Conventional reflective antennas have been used for many applications including communications, radar, scanning, tracking, etc. Typical reflective antennas employ parabolic reflectors to focus electromagnetic energy to a particular focal point. Conventionally, reflective antenna structures are limited by restrictions imposed by parabolic reflectors. For example, parabolic reflectors are severely limited for use in high wind applications as parabolic reflectors exhibit high resistance to air flow. Conventional structures have suggested the use of enclosures for such reflective antennas. However, the parabolic curvature for such structures requires a deep curve in the reflector, limiting mobility the parabolic reflector within such structures.

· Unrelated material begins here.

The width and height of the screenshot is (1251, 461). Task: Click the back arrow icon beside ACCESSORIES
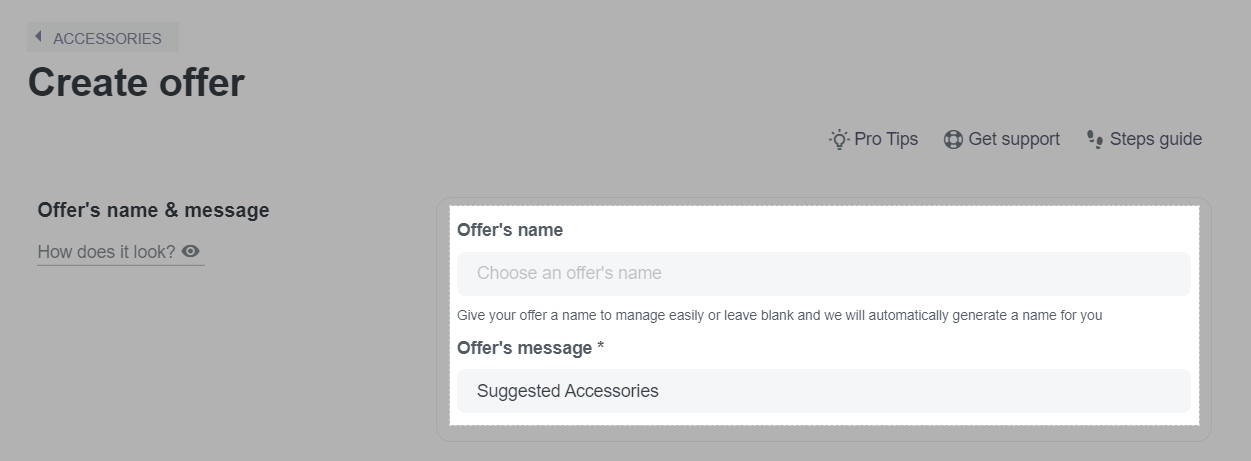point(38,36)
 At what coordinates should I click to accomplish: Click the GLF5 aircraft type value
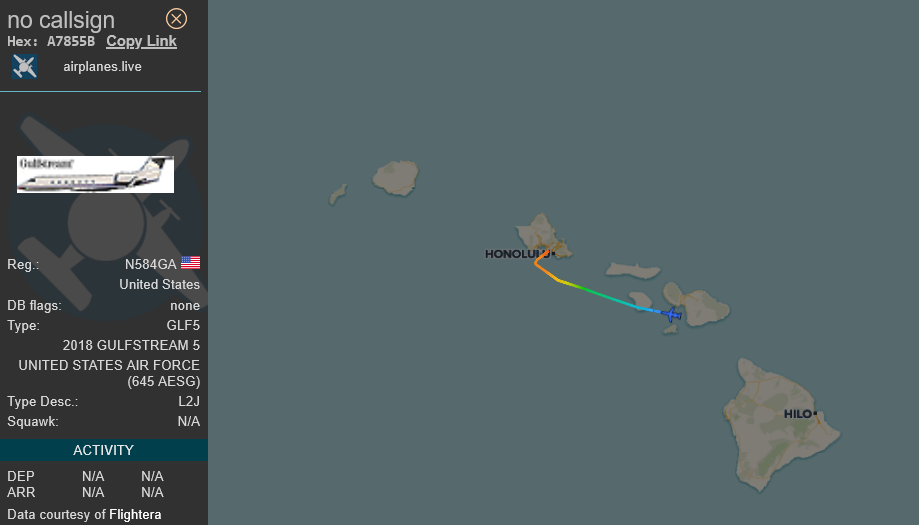183,325
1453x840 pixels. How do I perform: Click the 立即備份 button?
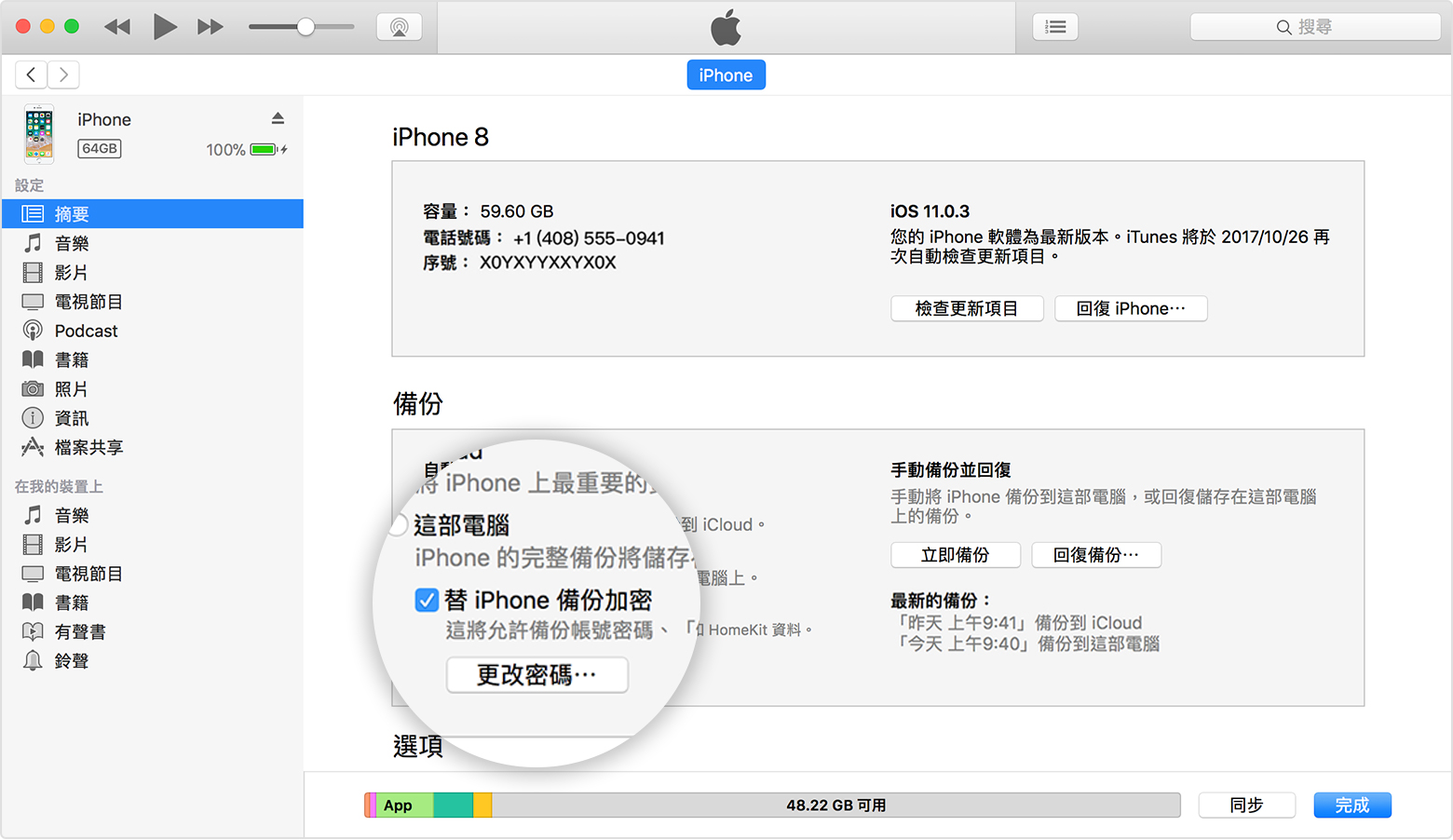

Further, it has been suggested to electromagnetically emulate curved reflective surfaces of any geometry using a substantially planar microwave reflector antenna configuration. U.S. Pat. No. 4,905,014 issued to Gonzalez et al., Feb. 27, 1990, the contents of which are fully incorporated herein by reference, teaches a phasing structure emulating desired reflective surfaces regardless of the geometry of the physical surfaces to which the microwave phasing structure is made to conform, wherein the structure may be fabricated as a fraction of the wavelength of the operating frequency of the phasing surface. The aforementioned technology, marketed as Flat Parabolic Surface (FLAPS™) technology accomplishes the aforementioned function using a dipole antenna placed in front of a ground plane. However, such planar structures require large reflective surfaces at operating frequencies and may be susceptible to scan degradation.
While conventional antenna structures teach phasing structures of multiple geometries and different surfaces, such structures struggle to provide multiple high gain beams.